All hail the bike picnic! Who’s done one lately?
Bring food’n’drink in our baskets and pans on a ride for some extra zing to your outing. That’s not all!
Pick a super-ideal locale to stop — someplace with a view and maybe good people-watching, too.
Public space conviviality is a big thing needing reviving. It’s far more accessible to far more people yet right now the bums have the corner on it. : )
Like, instead of being turned away at the Peanut Barrel patio or waiting an hour or not being able to bring a dog, I’ve sat with a bagged picnic on the bench right next door and had just as nice of a time with no wait, no interference, and half the cost. That’s not all!
I’d have to say that …catch this… public spaces are the BIGGEST social-connector engine a society possesses. It seems like the US only takes advantage of them in its most successful cities: coincidence? Not at all! Public life = success. By picnicking we make a big statement! : ) And we have simple fun.
It only requires a little forethought and then the habit is formed. I admit I can’t think of what is ideal to bring and how. A bit of pondering gives a decent answer. –Couple beers, soft-cooler, brownbags, water, cheese, knife, bread, nuts, or buy pizza beforehand then cool it and bring it, wrapped, paper napkins, pipes, tobacco, a little stove (?), a little kettle, tea… A couple little tablecloths?
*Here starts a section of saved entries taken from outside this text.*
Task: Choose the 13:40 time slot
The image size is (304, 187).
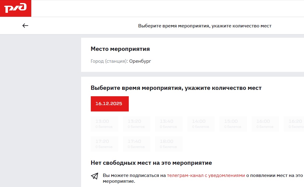Action: [169, 124]
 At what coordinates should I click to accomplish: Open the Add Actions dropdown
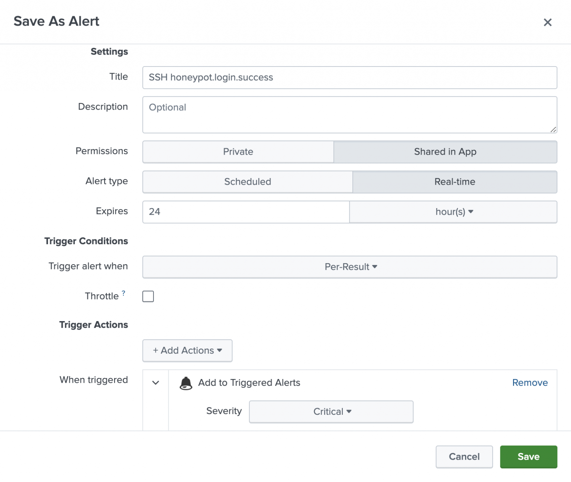point(187,350)
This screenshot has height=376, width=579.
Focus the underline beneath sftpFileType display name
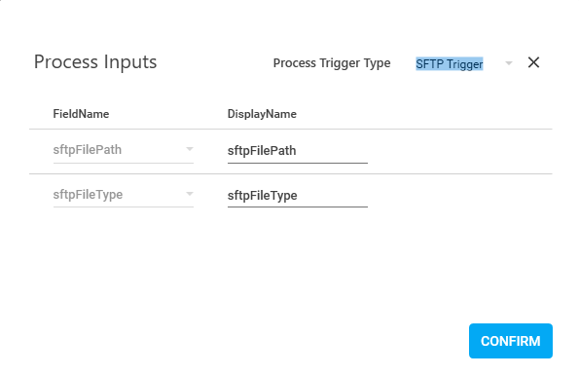[x=298, y=207]
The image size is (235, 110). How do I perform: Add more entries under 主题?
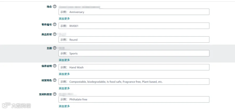(x=64, y=60)
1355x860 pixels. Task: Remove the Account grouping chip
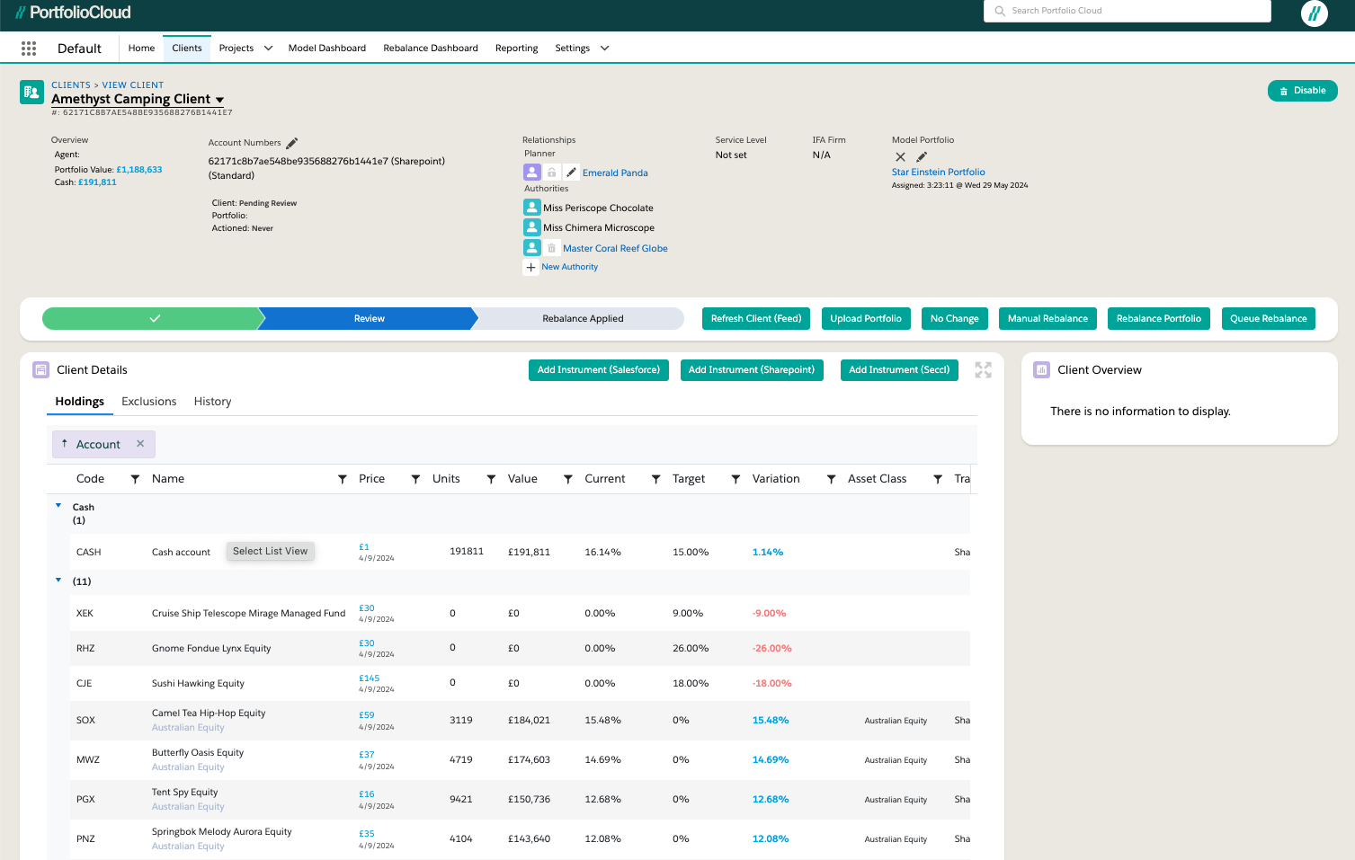tap(140, 444)
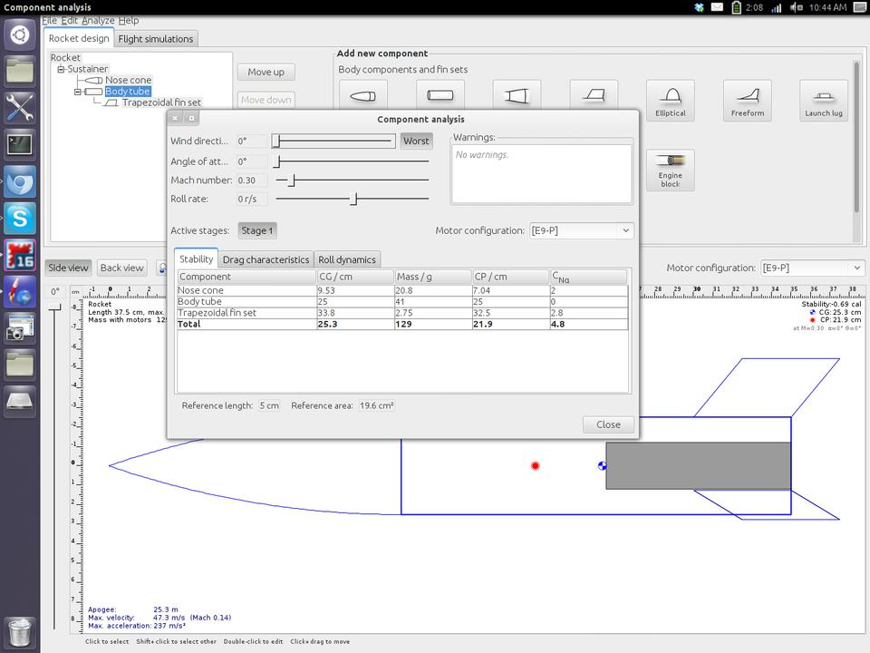Switch to the Drag characteristics tab
This screenshot has width=870, height=653.
tap(266, 259)
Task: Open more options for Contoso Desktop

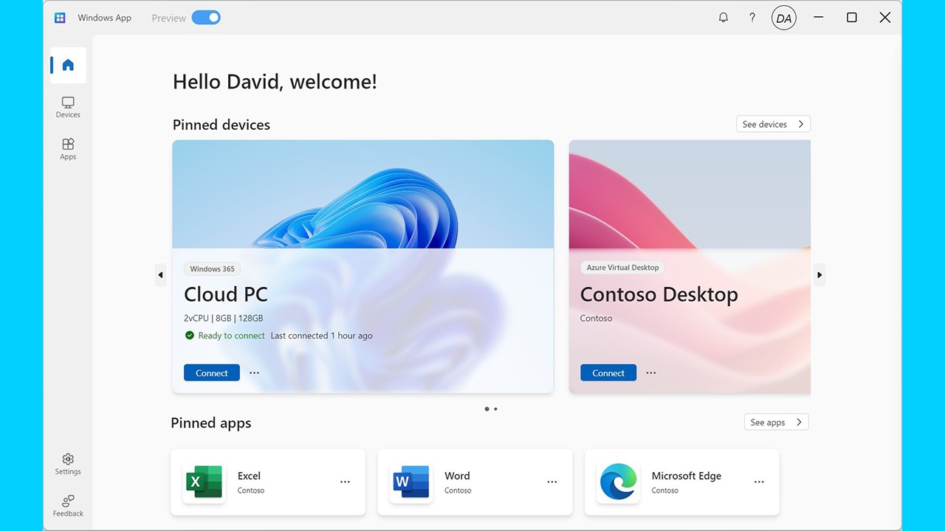Action: pos(650,372)
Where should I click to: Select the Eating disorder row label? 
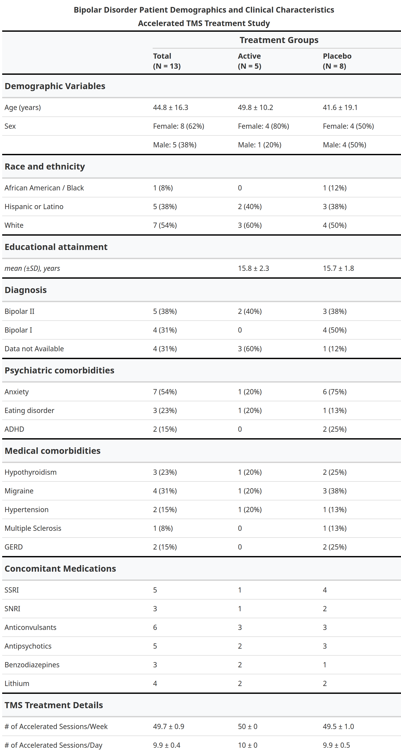pos(29,411)
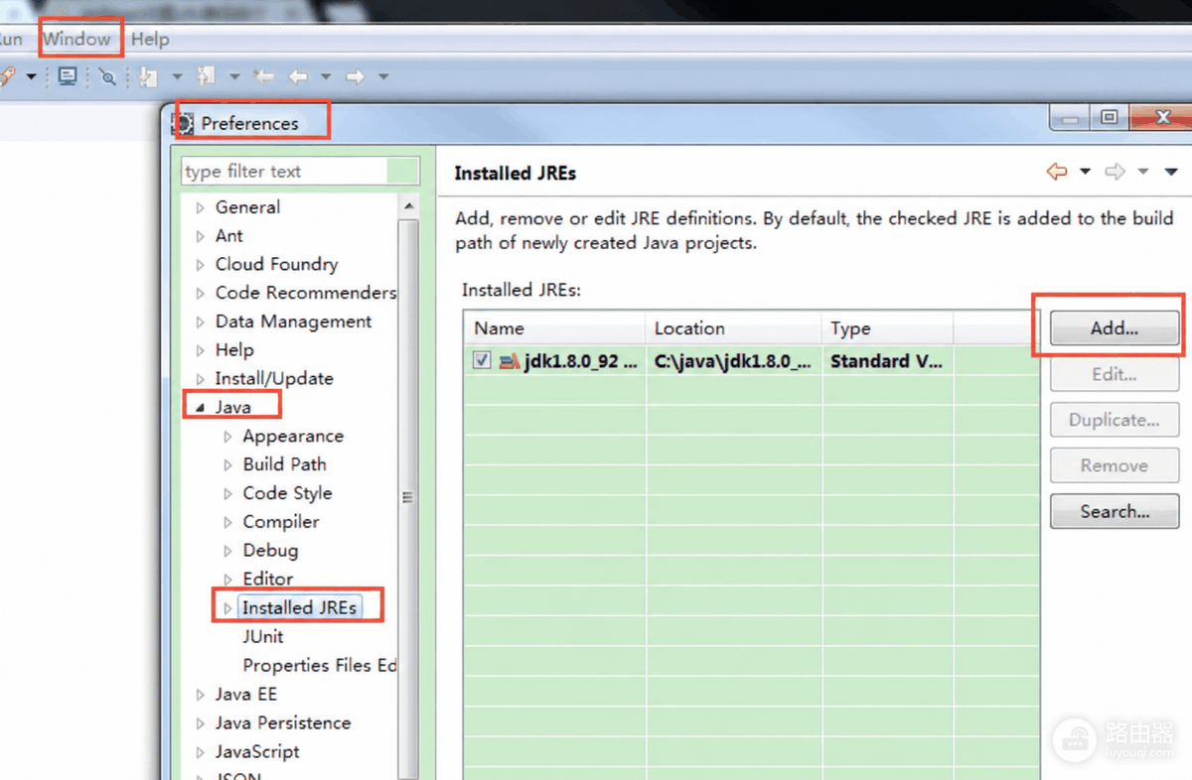Click the toolbar back navigation arrow
This screenshot has width=1192, height=780.
click(x=297, y=76)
I have a nifty spun aluminum “ghillie kettle” that you pour water into the top then jam a handful of twigs into the bottom, spark it up, and in 3 minutes have boiling water. Good in any park, less good in a city square.
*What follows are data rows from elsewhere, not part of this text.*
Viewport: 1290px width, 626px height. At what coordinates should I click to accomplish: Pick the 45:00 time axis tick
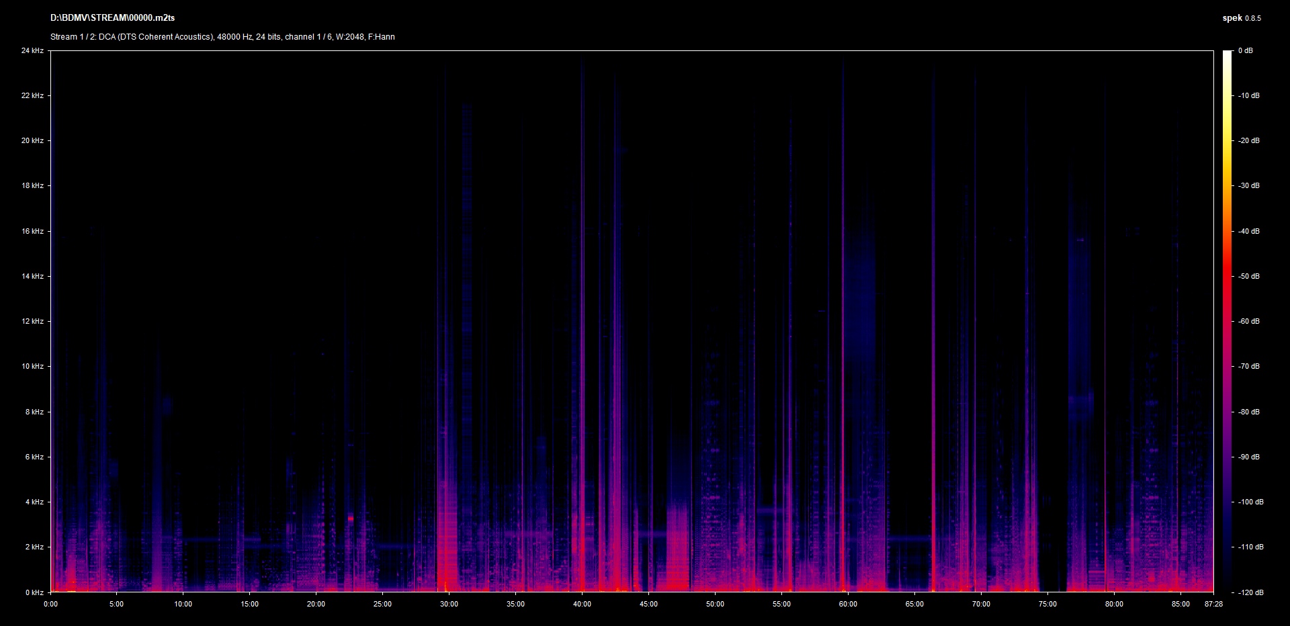(648, 604)
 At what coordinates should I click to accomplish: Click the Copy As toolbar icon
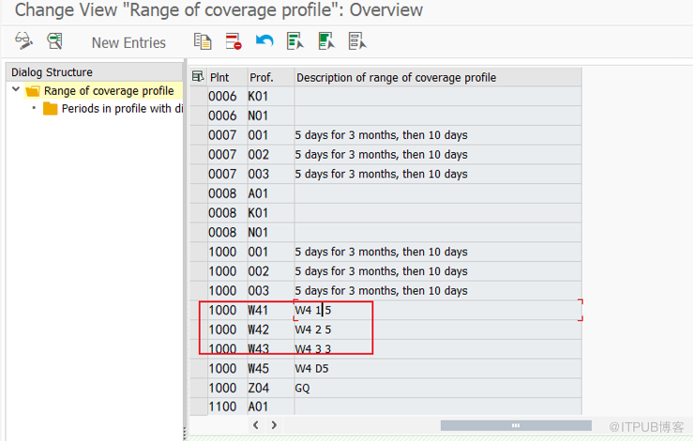point(203,41)
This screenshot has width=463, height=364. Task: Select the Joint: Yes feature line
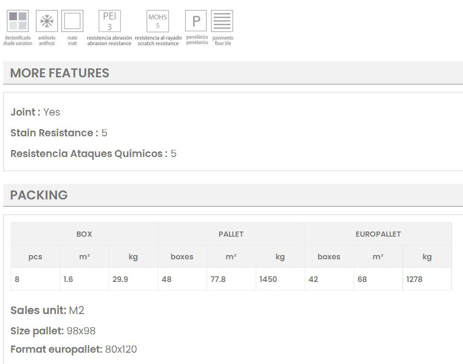[35, 112]
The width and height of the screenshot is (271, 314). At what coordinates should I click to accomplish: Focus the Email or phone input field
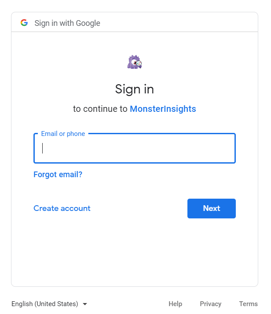point(134,148)
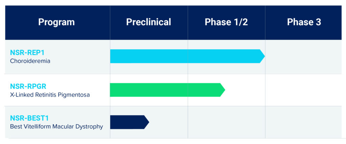Click the Program column header
Viewport: 346px width, 144px height.
click(x=56, y=22)

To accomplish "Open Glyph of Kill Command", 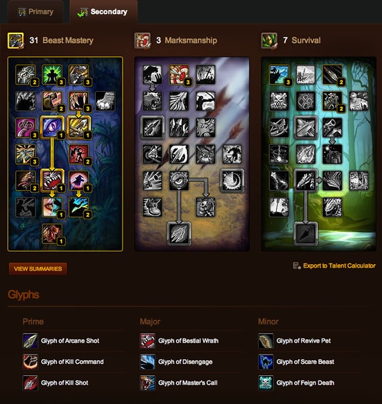I will click(x=72, y=362).
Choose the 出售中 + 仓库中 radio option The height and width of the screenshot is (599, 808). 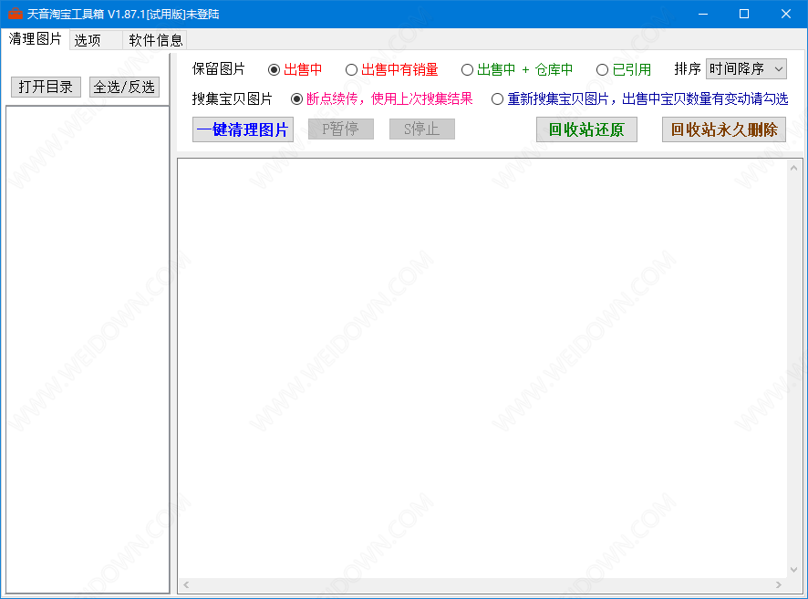pos(468,70)

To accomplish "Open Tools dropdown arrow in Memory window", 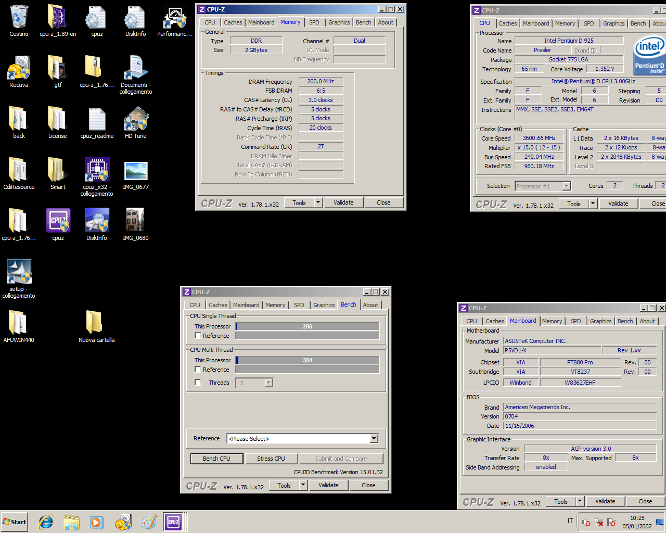I will (x=318, y=203).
It was popular in the UK and Europe in the 50’s. Maybe it still is. There were weekend rallies where bikers rode in from hometowns and gathered in a park and camped, feasted and played harmonicas and staged little events (after removing fenders and racks). For more, see the great bike book “Off to the Races” — it’s a kid’s picture book but they tell 1000 words. See also the wonderful memoir of UK club cycling, “One More Kilometer,” by Tim Hilton. There were even singing bike clubs!
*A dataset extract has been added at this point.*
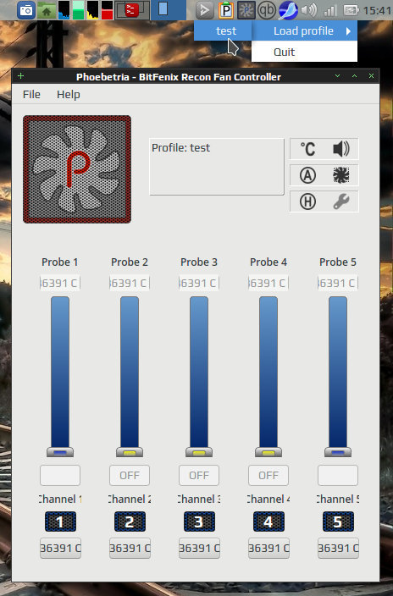Click the home folder icon in panel
Image resolution: width=393 pixels, height=596 pixels.
coord(47,10)
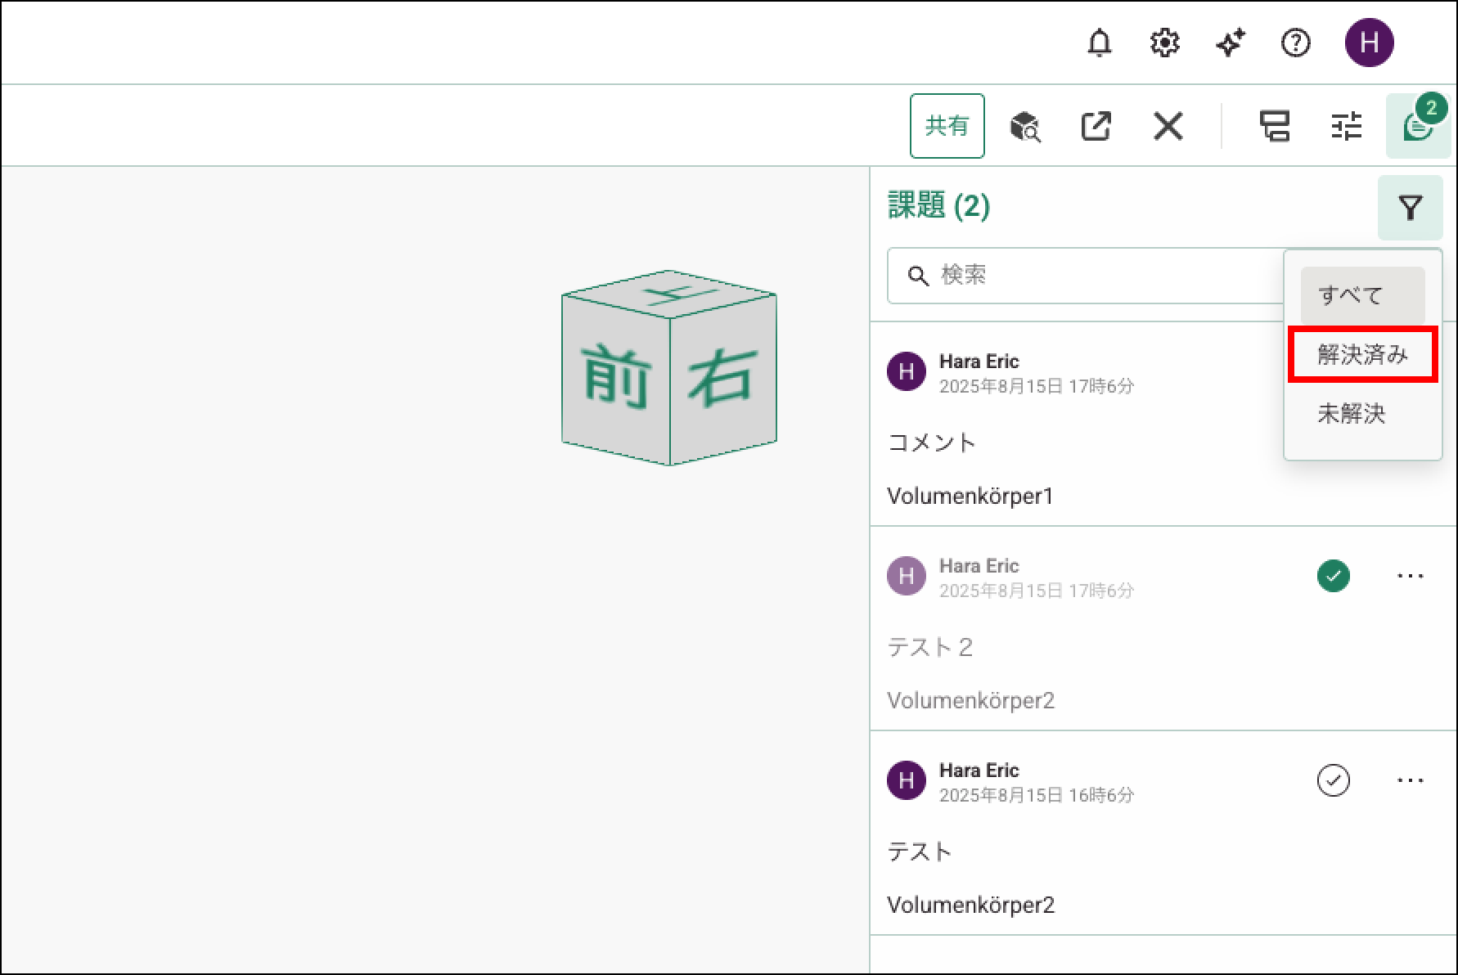
Task: Select 解決済み filter option
Action: click(x=1362, y=354)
Here’s a weird twist: in these hard times I wouldn’t be surprised if cheap fun was DOWN in popularity. You’d think that recreation participation would ratchet down the income-levels stepwise. As money got tighter you’d tent when you travel rather than stay in a motel. Or you’d travel closer rather than farther. That you’d picnic rather than go to a restaurant. Drop the pricey cable and sit on the porch, bring out your old guitar for free fun in your free time. Sell the powerboat and dust off the canoe. All these changes, wonderfully, actually increase public life and improve community. But I’m not sure it works like that. And in the US it might be likely that public life simply suffers more and dies worse when times are tough. We retreat and get desperate. We cling even tighter to the delusions. Instead of doing an expensive thing we do nothing. Instead of 3 fancy trips we do one fancy trip and take more meds to make up for the losses. We don’t do 3 simpler trips. I hope I’m wrong.
In short, in hard times cheap options suffer as much as anything else. Seems weird to me. Am I wrong?
City biking is up. But bike touring is down. …And I just heard that the cheapest boys summer camp of all, our local Boy Scout camp, is shuttering. Does that mean the most expensive ones are hurting more? You tell me…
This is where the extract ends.